[Supplied entries]

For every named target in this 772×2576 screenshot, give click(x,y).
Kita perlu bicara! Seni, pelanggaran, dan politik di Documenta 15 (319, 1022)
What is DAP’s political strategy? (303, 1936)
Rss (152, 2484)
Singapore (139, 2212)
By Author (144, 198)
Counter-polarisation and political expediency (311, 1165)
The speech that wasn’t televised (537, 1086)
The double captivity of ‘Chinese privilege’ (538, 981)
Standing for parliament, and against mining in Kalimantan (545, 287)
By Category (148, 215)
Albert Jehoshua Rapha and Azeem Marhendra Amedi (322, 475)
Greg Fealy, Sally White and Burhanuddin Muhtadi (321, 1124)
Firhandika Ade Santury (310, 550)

[/Supplied entries]

• _Description of the task_:
Only lines with the word "political" are wanted; pull each of them from the records.

• _Solution for this exercise_:
What is DAP’s political strategy? (303, 1936)
Counter-polarisation and political expediency (311, 1165)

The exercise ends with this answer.